[Goal] Reproduce the listing below, swapping "Expand" for "Unfold" wherever it occurs and keeping everything else the same.

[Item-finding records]

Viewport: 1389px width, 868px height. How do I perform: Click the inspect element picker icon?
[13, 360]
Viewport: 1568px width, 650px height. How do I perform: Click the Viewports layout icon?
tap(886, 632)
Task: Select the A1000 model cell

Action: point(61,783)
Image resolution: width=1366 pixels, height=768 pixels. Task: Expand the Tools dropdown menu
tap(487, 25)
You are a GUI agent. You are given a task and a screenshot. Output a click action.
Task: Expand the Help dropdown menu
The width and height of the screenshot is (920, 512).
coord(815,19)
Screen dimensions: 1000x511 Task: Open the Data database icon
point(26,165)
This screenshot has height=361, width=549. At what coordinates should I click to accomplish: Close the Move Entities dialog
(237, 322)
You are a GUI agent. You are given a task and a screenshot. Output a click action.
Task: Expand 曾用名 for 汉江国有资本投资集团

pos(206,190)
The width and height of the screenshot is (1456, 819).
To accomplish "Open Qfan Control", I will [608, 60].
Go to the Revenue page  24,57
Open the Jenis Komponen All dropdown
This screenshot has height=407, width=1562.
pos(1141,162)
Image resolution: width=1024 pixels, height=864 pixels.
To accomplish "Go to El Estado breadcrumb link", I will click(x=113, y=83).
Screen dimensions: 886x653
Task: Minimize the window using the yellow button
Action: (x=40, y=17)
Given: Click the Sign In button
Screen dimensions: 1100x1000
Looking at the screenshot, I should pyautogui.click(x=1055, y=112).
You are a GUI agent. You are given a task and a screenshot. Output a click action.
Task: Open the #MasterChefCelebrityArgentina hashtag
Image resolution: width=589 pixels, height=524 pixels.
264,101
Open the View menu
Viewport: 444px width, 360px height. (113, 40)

[Result below]
Viewport: 1389px width, 868px height. How do I perform: Click the inspect element picker icon?
[13, 360]
Viewport: 1568px width, 650px height. How do I perform: Click the Viewports layout icon?
tap(886, 632)
Task: Select the A1000 model cell

Action: point(61,783)
Image resolution: width=1366 pixels, height=768 pixels. Task: Unfold the Tools dropdown menu
tap(487, 25)
You are a GUI agent. You are given a task and a screenshot. Output a click action.
Task: Unfold the Help dropdown menu
The width and height of the screenshot is (920, 512).
coord(815,19)
Screen dimensions: 1000x511 Task: Open the Data database icon
point(26,165)
This screenshot has height=361, width=549. At what coordinates should I click to accomplish: Close the Move Entities dialog
(237, 322)
You are a GUI agent. You are given a task and a screenshot. Output a click action.
Task: Unfold 曾用名 for 汉江国有资本投资集团

pos(206,190)
The width and height of the screenshot is (1456, 819).
To accomplish "Open Qfan Control", I will [608, 60].
Go to the Revenue page  24,57
Open the Jenis Komponen All dropdown
This screenshot has height=407, width=1562.
pos(1141,162)
Image resolution: width=1024 pixels, height=864 pixels.
To accomplish "Go to El Estado breadcrumb link", I will click(x=113, y=83).
Screen dimensions: 886x653
Task: Minimize the window using the yellow button
Action: (x=40, y=17)
Given: Click the Sign In button
Screen dimensions: 1100x1000
Looking at the screenshot, I should pyautogui.click(x=1055, y=112).
You are a GUI agent. You are given a task and a screenshot. Output a click action.
Task: Open the #MasterChefCelebrityArgentina hashtag
Image resolution: width=589 pixels, height=524 pixels.
264,101
Open the View menu
Viewport: 444px width, 360px height. (113, 40)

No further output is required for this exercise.